What makes membership-based communities work?

Community post-it note

What makes membership work? What makes people do more than consume your product or service but also contribute back to it?

The Membership Puzzle Project is a nearly five-year-old project whose goal was to dig deeply into the membership model as a way to restore trust in journalism and sustain it financially. Of course, this topic applies to many other fields and industries as well. What makes membership work? What makes people do more than consume your product or service but also contribute back to it?

To investigate these questions, researchers for the MPP looked at “churches, Burning Man camps, citizen science projects, and other member-driven movements.” Everything they learned as a result of their research has been shared in the updated Membership Guide. (I mentioned this guide here when it was first published and later for how it connected with WordPress and open source. The MPP has been supported by the Lenfest Institute, which has a partnership with WordPress.com.)

Unlike Subscribers, Members are Contributors

Maybe you run a subscription or patronage-based service. Maybe you would like to build an online community. Maybe you've realized your subscribers want more and have more to offer to your business. If so, getting your head around the membership model — at its best — is a really good idea. The MPP is the best place to start. (They have some good case studies too.)
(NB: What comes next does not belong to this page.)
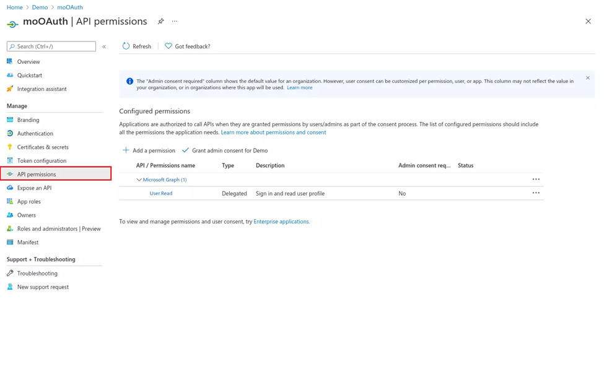Open options for the User.Read row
Membership is not like product or subscription-based business models

A key takeaway from our research over the past 12 months is that membership models are fundamentally different from subscription or product models–and that they require whole new methods and mindsets to be successful.

Membership is a relationship where you listen and learn

  • A social contract: “Members give their time, money, and ideas to support a cause they believe in.”
  • A strategy to find your strongest supporters: Your members include your biggest fans, evangelists, advocates, and potential contributors.
  • A means of diversification: When you treat all your members as equally valuable, you will discover a diversity of perspectives, interests, and potential revenue streams.
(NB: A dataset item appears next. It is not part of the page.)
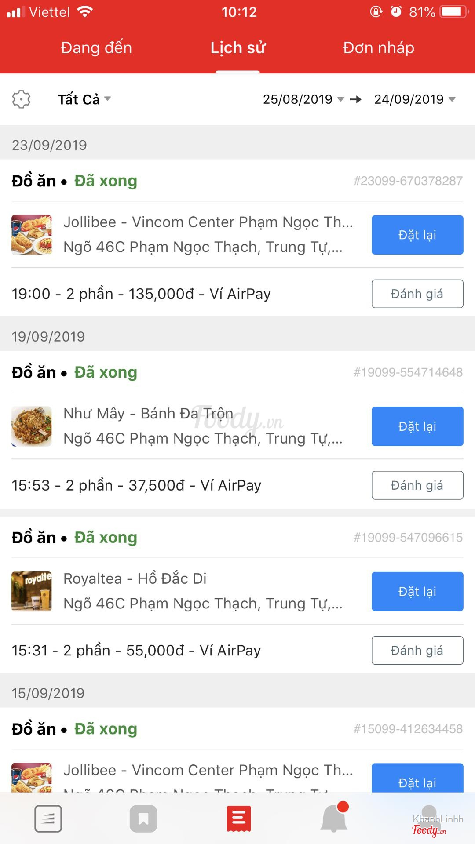Tap the settings gear icon near Tất Cả

click(x=21, y=99)
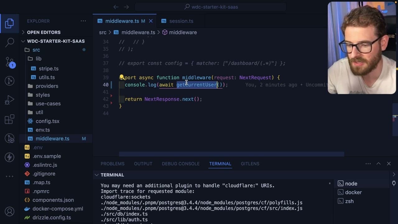Click the lightbulb code action icon

(122, 77)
How to do membership and be a “memberful” organization:

  • Involve members like you mean it. Give your members ways to be involved in your organization and its work. This isn't about glad-handing and giving out freebies. It's about asking and listening for what your members uniquely know and can contribute.
  • Be real with them. This is about showing up for your community and being transparent as well as a good communicator.
  • Be humble. You'll get a lot of corrections. It's important to be able to admit you don't have all the answers and make mistakes.
  • Stand out. This is about living by values your members share and admire. It means visibly not doing what everyone else is doing when there's a conflict with your core values.
  • Don't waste your members' attention. Make everything lean and efficient in your interactions with your members. Don't waste their time or harass them.
  • Work in their interest. This idea is tied to the journalistic mission of serving the public interest. A lot of for-profit and not-for-profit businesses with membership communities have a public interest mission too.

Emily Goligoski led research for the MPP and has worked at Mozilla and The New York Times. She did a great podcast that sums up a lot of the important MPP findings. I highly recommend it if you want to move from subscribers to members and understand your audience.